Zelensky’s Terrible Dilemma

Zelensky’s Terrible Dilemma. By John Lloyd.

An existential choice faces Volodymyr Zelensky, President of Ukraine. It is perhaps the worst choice facing any head of state in the world — between capitulation before Russian President Vladimir Putin and continued resistance to the Russian invasion.

If Zelensky chooses the former, there is no guarantee — or even a realistic hope — that any agreement to end hostilities will be honoured a minute longer than Putin finds convenient. On the other hand, continued resistance guarantees that many more Ukrainians — military and civilian — will die and many more cities and towns will be reduced to rubble, even if victory (whatever that looks like) is achieved eventually. …

A deal with Putin will be worth nothing. Truth in Russia, before and during the invasion, has not merely been sacrificed, it has been gutted and stamped on, criminalised and redescribed as lies. Merely calling the Ukrainian conflict a “war” currently merits arrest, and thousands have already been detained for protesting the invasion. …

The invasion itself was so apparently senseless, and so self-destructive, that few expected Putin to press ahead with it, even as Russian troops massed on Ukraine’s borders before the February 24th attack. … So, why did Putin do it? For two reasons, above all. First, he was tormented by the prospect of Ukraine becoming wholly democratic and pro-Western — an example he feared would inspire the very many Russians who wish to see their own country develop an active civil society. Second, were this to happen, it would thwart Putin’s clearly expressed aim to merge the three Slav states of the former Soviet Union into a partial reconstruction of the Russian empire — Belarus is already in Putin’s pocket; Ukraine is now fighting to stay out of it; and Russia has allotted itself the role of imperial master. In a 5,000-word essay published in July last year and titled “On the Historical Unity of Russians and Ukrainians,” Putin denied that Ukraine is a separate state, and warned that Russia could not permit it to drift into the West’s orbit.

In a Western context, imagine a British prime minister writing an essay titled “On the historical Unity between Britain and Ireland” as a prelude to the forcible seizure of the Irish Republic. After all, the rationale might run, it was part of Britain for centuries, until almost exactly a century ago … But this counterfactual is inconceivable for the simple reason that the UK has long renounced its imperial ambitions while Putin has rekindled and inflamed those of Russia. …

Britain, 1940:

In 1940, the British cabinet led by Neville Chamberlain faced an existential dilemma comparable to that faced by Zelensky today — whether to oppose Hitler or to deal with him. Those in favour of negotiations, led by the Foreign Secretary Lord Halifax, had what sounded like a reasonable case: the British army had just been chased out of France and miraculously rescued at Dunkirk — Britain was clearly weaker than a resurgent Germany. Furthermore, Hitler had indicated, through Italian Prime Minister Mussolini, that he would not attack Britain, and would leave her empire untouched if the UK government pledged to give him a free hand in Europe and elsewhere.

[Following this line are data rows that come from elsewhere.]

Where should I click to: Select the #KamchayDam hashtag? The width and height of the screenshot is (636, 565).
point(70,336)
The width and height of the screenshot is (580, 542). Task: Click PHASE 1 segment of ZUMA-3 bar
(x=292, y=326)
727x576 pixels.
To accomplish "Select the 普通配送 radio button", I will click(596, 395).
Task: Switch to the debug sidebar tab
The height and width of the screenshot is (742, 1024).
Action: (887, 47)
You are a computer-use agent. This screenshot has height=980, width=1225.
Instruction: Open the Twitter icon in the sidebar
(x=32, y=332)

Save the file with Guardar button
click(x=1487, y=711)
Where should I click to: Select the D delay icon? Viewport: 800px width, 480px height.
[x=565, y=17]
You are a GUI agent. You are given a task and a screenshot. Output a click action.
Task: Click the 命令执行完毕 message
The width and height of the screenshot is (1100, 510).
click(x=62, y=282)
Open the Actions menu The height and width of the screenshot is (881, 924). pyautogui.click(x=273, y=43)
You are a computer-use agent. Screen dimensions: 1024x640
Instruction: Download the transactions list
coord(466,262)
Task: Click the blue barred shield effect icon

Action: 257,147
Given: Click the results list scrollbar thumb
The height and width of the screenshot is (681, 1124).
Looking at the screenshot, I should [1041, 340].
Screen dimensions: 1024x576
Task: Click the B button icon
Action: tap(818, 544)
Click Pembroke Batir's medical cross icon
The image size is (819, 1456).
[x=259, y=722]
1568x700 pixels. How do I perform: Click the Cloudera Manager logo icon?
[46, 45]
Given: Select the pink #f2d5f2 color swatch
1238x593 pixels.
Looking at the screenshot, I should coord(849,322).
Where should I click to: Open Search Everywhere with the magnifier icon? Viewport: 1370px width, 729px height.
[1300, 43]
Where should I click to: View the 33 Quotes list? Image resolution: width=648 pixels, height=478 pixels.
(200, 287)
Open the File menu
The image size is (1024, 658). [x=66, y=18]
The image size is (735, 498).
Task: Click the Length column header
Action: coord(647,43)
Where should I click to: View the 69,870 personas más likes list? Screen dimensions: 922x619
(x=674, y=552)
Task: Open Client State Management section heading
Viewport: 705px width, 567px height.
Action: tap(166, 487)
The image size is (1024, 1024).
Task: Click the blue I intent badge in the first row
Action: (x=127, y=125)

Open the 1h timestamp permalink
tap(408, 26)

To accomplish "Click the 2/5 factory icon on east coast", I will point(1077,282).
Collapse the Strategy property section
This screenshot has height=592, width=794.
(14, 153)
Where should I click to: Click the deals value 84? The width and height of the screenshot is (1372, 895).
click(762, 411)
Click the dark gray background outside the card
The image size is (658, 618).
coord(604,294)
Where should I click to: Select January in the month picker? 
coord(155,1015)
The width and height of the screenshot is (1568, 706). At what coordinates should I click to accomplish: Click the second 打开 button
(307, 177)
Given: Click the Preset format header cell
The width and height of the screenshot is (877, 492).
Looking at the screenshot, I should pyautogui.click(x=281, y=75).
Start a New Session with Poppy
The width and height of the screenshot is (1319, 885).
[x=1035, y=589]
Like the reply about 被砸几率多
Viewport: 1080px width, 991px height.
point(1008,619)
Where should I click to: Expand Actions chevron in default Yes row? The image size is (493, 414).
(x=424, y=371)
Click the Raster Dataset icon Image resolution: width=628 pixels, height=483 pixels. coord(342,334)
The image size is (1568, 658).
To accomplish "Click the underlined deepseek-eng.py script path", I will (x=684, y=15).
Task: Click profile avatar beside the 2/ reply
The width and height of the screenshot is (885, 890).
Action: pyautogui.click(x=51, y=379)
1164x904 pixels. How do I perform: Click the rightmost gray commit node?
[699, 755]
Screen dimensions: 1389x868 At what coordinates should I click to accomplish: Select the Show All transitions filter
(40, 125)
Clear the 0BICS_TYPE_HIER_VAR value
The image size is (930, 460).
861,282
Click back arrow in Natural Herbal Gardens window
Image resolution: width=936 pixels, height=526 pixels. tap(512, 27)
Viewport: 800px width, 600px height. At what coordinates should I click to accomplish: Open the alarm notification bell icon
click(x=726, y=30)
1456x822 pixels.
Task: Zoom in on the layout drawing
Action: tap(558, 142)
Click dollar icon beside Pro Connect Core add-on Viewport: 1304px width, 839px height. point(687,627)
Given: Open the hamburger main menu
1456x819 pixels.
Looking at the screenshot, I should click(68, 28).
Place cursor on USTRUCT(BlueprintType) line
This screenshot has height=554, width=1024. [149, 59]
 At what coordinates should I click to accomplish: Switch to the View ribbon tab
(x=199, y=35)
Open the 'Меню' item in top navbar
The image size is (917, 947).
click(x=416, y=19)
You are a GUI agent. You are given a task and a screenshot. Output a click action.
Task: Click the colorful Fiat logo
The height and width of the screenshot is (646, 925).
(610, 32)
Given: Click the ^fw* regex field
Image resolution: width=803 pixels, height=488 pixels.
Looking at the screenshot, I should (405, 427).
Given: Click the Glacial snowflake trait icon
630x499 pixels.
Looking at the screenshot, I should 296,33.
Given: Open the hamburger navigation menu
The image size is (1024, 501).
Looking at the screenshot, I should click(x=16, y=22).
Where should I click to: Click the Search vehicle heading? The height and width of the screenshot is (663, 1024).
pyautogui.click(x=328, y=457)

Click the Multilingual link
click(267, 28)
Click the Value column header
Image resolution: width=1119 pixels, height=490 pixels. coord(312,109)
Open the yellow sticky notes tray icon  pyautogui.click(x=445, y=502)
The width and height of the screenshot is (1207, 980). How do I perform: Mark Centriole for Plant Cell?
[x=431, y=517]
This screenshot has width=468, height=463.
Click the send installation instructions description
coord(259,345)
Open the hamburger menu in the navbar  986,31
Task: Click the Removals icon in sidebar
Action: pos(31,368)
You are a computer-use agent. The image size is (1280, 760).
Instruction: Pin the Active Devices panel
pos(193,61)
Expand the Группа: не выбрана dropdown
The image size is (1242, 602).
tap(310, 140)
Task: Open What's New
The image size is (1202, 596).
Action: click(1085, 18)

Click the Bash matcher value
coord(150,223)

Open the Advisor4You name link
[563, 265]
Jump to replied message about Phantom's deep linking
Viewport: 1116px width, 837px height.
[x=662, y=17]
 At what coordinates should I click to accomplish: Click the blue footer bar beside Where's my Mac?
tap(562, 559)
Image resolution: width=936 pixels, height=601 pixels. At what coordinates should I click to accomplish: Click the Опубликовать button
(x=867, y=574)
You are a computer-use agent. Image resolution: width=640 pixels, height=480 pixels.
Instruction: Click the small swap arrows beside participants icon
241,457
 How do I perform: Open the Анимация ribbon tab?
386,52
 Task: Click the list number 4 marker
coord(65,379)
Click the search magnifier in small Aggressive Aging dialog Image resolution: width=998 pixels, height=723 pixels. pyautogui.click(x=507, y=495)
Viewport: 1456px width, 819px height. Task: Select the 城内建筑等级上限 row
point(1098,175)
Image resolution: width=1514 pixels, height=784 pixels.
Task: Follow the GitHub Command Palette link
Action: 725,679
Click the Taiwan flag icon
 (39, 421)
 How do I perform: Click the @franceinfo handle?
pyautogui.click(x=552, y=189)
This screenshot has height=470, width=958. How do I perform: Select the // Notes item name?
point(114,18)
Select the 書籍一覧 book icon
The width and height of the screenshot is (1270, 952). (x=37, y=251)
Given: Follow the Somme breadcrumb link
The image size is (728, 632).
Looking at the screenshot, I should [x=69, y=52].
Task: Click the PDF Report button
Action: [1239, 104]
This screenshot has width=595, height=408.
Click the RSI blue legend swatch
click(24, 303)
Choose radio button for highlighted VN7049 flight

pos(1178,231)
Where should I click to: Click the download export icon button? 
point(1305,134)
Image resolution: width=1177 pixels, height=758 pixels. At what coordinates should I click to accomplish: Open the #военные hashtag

This famous episode became a source of national pride, because the debate was resolved in favour of continuing the fight, a line long taken by the recently appointed Prime Minister Winston Churchill. But that is because the war ended in victory, an outcome that was by no means certain at the time. Nevertheless, had Halifax’s position prevailed, it’s now obvious that any treaty negotiated would not have been worth the paper on which it was written, especially after France was taken, and Italy and Japan joined the Reich in an axis against the UK. …

Ukraine 2022:

Zelensky says the Russians are killing up to 100 Ukrainian soldiers a day, a much higher rate than at any time in this war. Before the invasion began, irregular Russian forces controlled about 30 percent of the Donbas region, where much of its industry is situated. Now, the Russian army claims to control between 70 and 80 percent of the Luhansk region of the Donbas, and is continuing to advance. …

Ukraine must now choose between buying Putin off with all or most of the Ukrainian territory he now controls, or fighting on to win and risk a Ukrainian collapse. No good option now exists. Even outright victory for one side or the other will require a long war, which will suit Russia more than Ukraine.

“Buying Putin off” means accepting the east and south of Ukraine as part of the Russian state, just as Crimea has already been so proclaimed. An internationally recognised border between this acquired Russian territory and the rest of Ukraine would have to be agreed. Ukraine would be made to commit to a cessation of all attacks on that border. Neutrality would force Ukraine to renounce any and all plans to join NATO or the European Union. All Western sanctions would have to be lifted. These would be Russia’s main demands (there may be others, such as declaring Zelensky and other prominent members of his government to be “war criminals”), and since Ukraine will have sued for peace, the initiative would be with Russia.

Russia gave guarantees for the security of Ukraine in the 1990s, in return for Ukraine giving up its nukes. Says it all, really.

Meanwhile the war is close to stalemate now. The Russians are on the defense everywhere except one narrow area of advance in the Donbass. After that attack peters out, they are kaput.